Maggot Arm Joe and I go out and smoke a cigarette on the porch. Across the street there’s a homeless guy I don’t know poking in a Dumpster. One of the bike cops comes by and harasses him, tells him, I guess, that it’s illegal to steal somebody else’s garbage. This guy Gordo is selling dime bags of pot across the street at the Mark James Hotel. Gordo’s up from Mexico and without papers, so he doesn’t make a big show of himself. He and Scooter are hovering out of the range of the security lights.

You sit on this stoop long enough and you see so many of the quiet horrors of the world and it all just seems so very big and it leans on you and you feel like you can’t move under the weight of all of it.

Tony Vic and Willie What’s His Name juke by and Tony Vic says, “Nick, my man, you got the delivery?”

“I did,” I say.

Tony Vic opens his trench coat and points to the inner pocket. He says, “Phone cards, gentlemen?”

“No thanks,” I say.

“I got Pakistan. I got India. Russia.”

“Don’t need them,” I say.

Maggot Arm Joe says, “You got Chad?”

Tony Vic stops walking and Willie What’s His Name stops behind him. Tony says, “Chad, Chad” and starts flicking through those little credit cards. He looks up after a minute. “You’re playing with me.”

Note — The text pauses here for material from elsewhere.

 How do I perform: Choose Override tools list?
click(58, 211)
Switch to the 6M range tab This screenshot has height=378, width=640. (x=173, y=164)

Maggot Arm Joe says, “I am.”

Tony Vic shakes his head and turns to Willie and says, “No such place as fucking Chad—the man’s playing.” He walks away muttering to Willie What’s His Name, who still has that big cast on what’s left of his wrist and now has to smoke his Swisher Sweets with the other hand.

We watch them walk away for a moment. Across the street, the cop is still giving a hard time to the homeless guy. The night gets quiet and we stare blankly at the empty Blue Line stop in front of us. In the darkness, a train pulls up, and all the people inside look so tired and otherworldly—in that specific way people look on public buses and trains at night. That sad, lonely-faced weariness that seems to glow out of us all under the fluorescent light. Maggot Arm Joe says, “Could be the end of the world.” He puts out his cigarette.

“Or something else entirely,” I say.

Down the street, I see Scooter buy a bag of pot from Gordo and I realize I need to get in touch with Tara before she finds out about that movie from someone else.